Sabemos que a música está bastante presente na vida das crianças; gostam de explorar os sons, cantar e interagir com instrumentos. Na escola oportunizaremos oficinas de musicalização, canto coral, bandinha rítmica e flauta; tendo como objetivos integrar aspectos sensíveis, afetivos, estéticos e cognitivos; perceber e expressar sensações, sentimentos e pensamentos por meio de improvisações, composições e interpretações musicais; utilizar o corpo em gestos e expressões, promovendo sentimentos de emoção e gosto pela música; valorizar a música como fonte de prazer; desenvolver a expressão oral, a curiosidade e a livre expressão; explorar e identificar elementos da música para se expressar, interagir com os outros e ampliar seu conhecimento do mundo. “O canto se faz companheiro inseparável da vida harmoniosa, desde o berço. A atividade vocal em grupo favorece principalmente a criança tímida ou bloqueada, oferecendo-lhe um ambiente de franca comunicação social. A música está presente em diversas situações da vida humana. É uma linguagem que se traduz em formas sonoras capazes de expressar e comunicar sensações, sentimentos e pensamentos.”



 
 

“Todo produto do ser humano, objeto ou ação, é consequência de uma forma interior que o impulsiona (sentimento, cálculo, intenção).” “O viver é consequência da estabilidade e, de uma medida. A falta total de forma mental é quase um suicídio”. Júlia Saló.

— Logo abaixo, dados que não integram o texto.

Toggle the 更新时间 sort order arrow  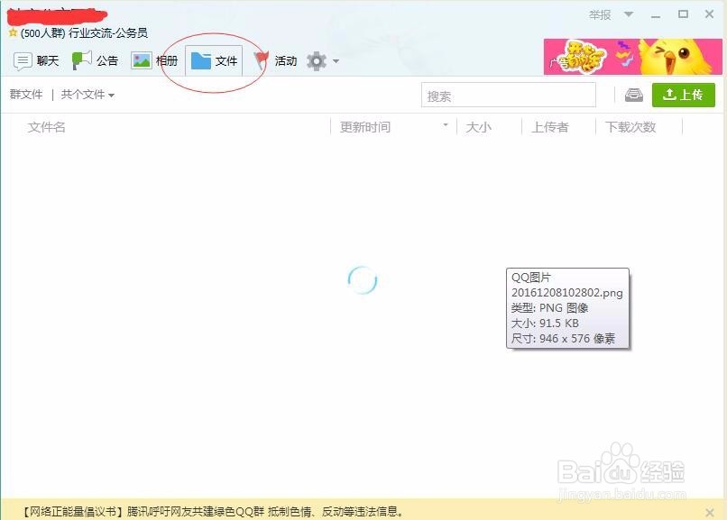pos(445,126)
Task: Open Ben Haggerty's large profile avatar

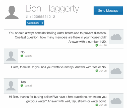Action: tap(12, 13)
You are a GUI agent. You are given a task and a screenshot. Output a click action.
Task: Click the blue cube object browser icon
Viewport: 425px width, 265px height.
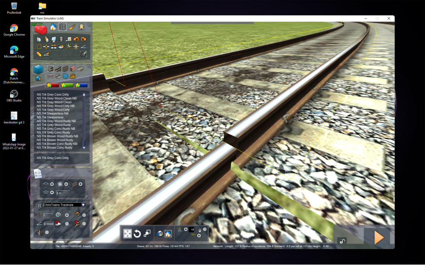point(39,69)
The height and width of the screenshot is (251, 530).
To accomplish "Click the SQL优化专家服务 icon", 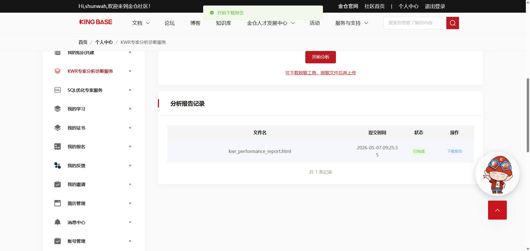I will pos(57,90).
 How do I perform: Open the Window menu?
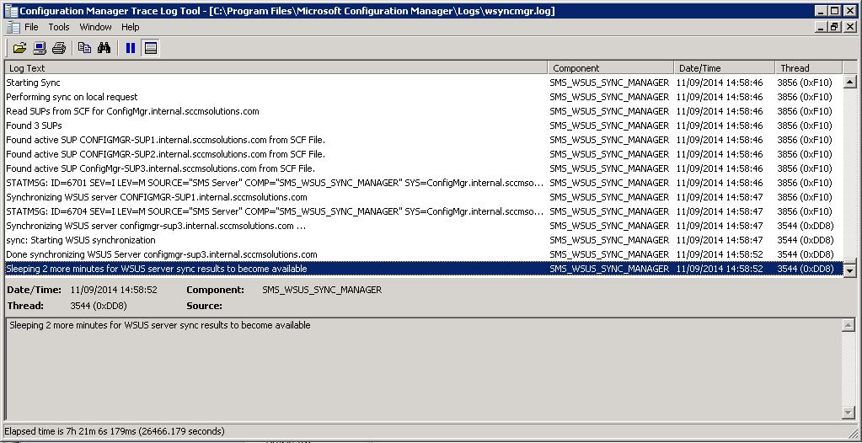95,27
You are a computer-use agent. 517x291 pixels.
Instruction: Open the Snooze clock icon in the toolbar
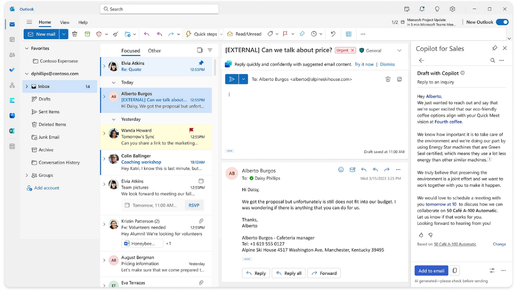tap(314, 34)
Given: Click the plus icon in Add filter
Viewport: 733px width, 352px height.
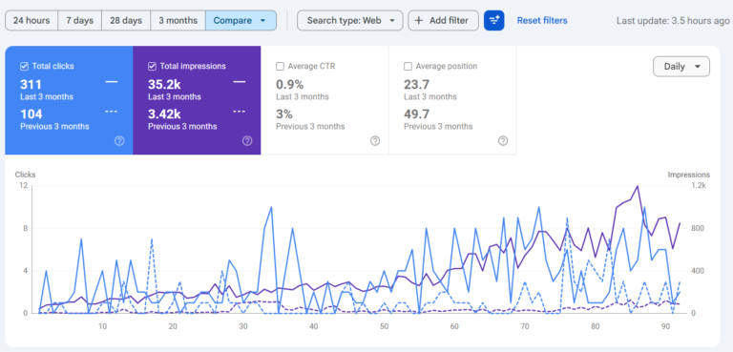Looking at the screenshot, I should point(419,21).
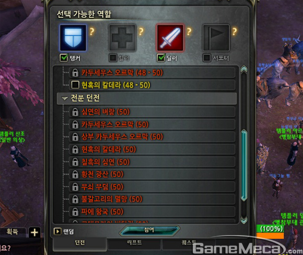The height and width of the screenshot is (255, 303).
Task: Switch to the 리프트 tab
Action: [x=134, y=243]

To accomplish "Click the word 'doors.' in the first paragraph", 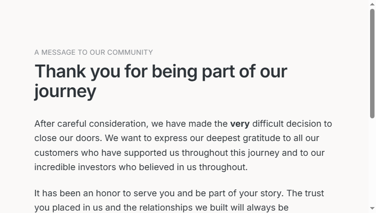I will tap(89, 138).

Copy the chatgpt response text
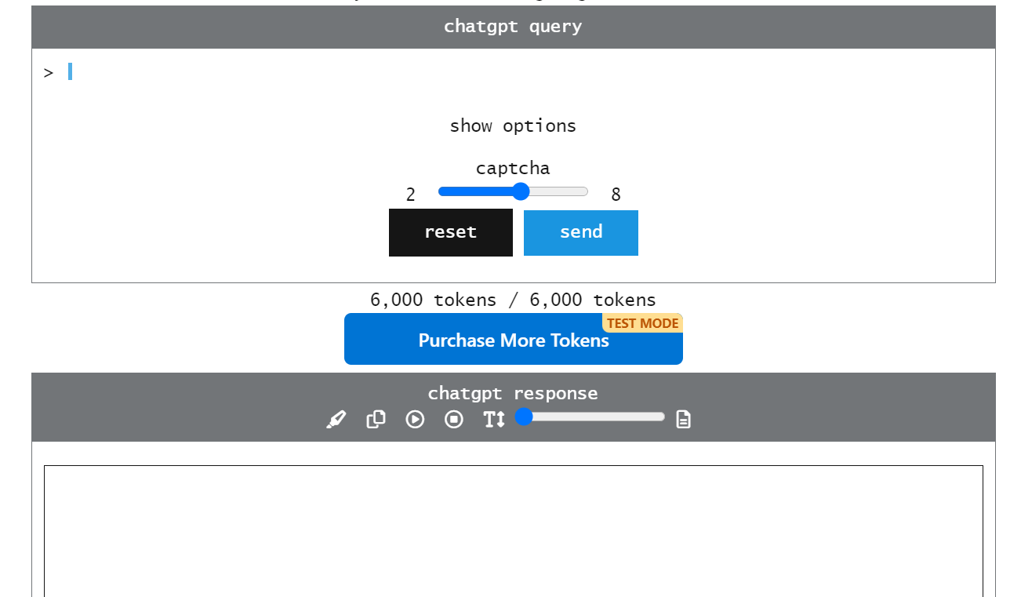pos(376,419)
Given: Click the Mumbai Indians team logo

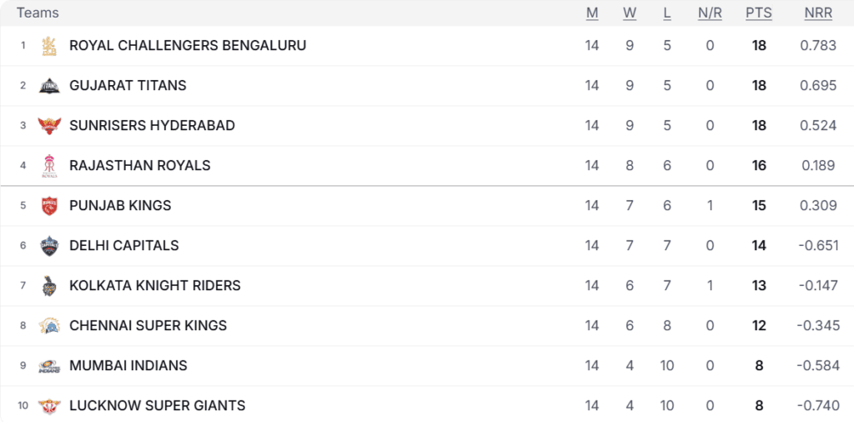Looking at the screenshot, I should coord(49,366).
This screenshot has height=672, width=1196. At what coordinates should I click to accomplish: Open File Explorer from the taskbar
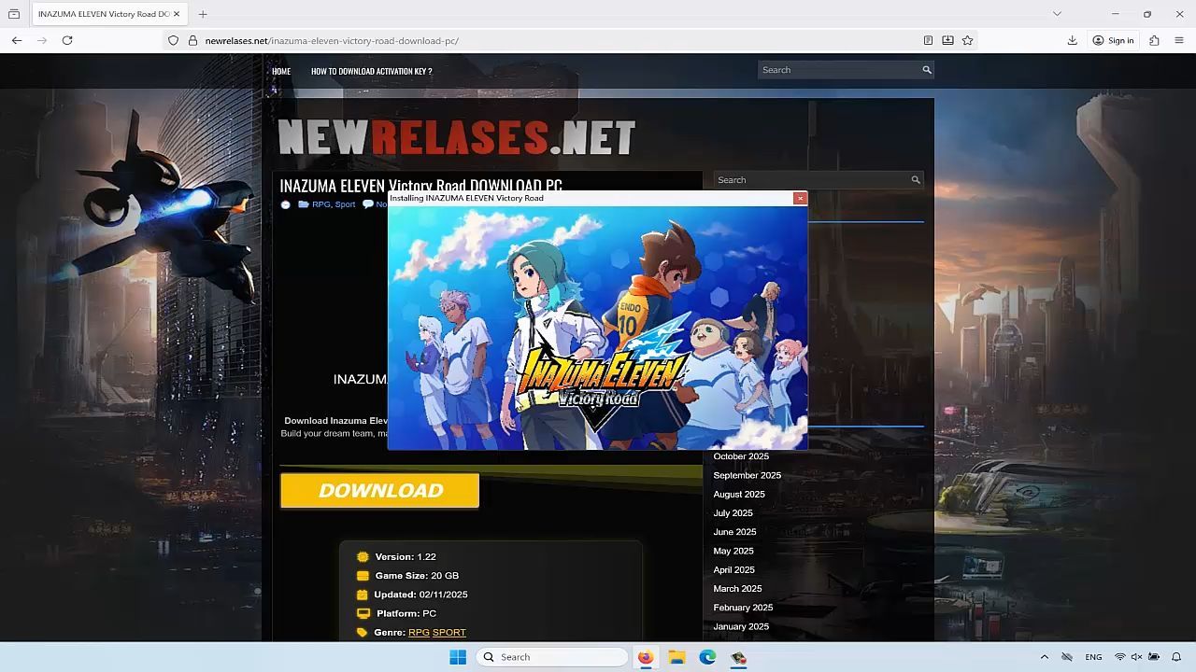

Amassar a terra - dar-lhe forma - são gestos primitivos que influem consideravelmente na coordenação de todos os movimentos. A criança ao trabalhar com o barro tem condições de dominá-lo, libertando assim, as suas tensões, caprichos, fadigas e depressões, pois, este material vivo que, a criança pode expressar os sentimentos mais diversos, elaborá-los e, o barro ser uma ferramenta importante, disciplinador das ansiedades, condutor do equilíbrio das ansiedades e do equilíbrio entre a ira e a euforia, proporcionando saídas simbólicas.
A modelagem é um dos meios de preparação para a expressão do pensamento, porque o movimento das mãos, dos dedos, pouco a pouco, se submete aos impulsos íntimos e estes, ao processo ideativo. O que a palavra não conseguir exprimir, o movimento, a forma, o volume, o gesto, trazem a linguagem viva do mundo interior, refletindo na construção do caráter, do temperamento, auxiliando impressões da personalidade.
Modelando o barro aprendem a trabalhar com os volumes, cálculos, conjuntos, ordenação, classificação, além das interelações pessoais que se configuram essenciais na dinâmica social, a criança cresce e amadurece interiormente, se torna criativa, situando distâncias, ajustando desta forma seu mecanismo visual para a percepção do mundo que a cerca, se envolvendo em um mundo de aprendizagens culturais e criativas.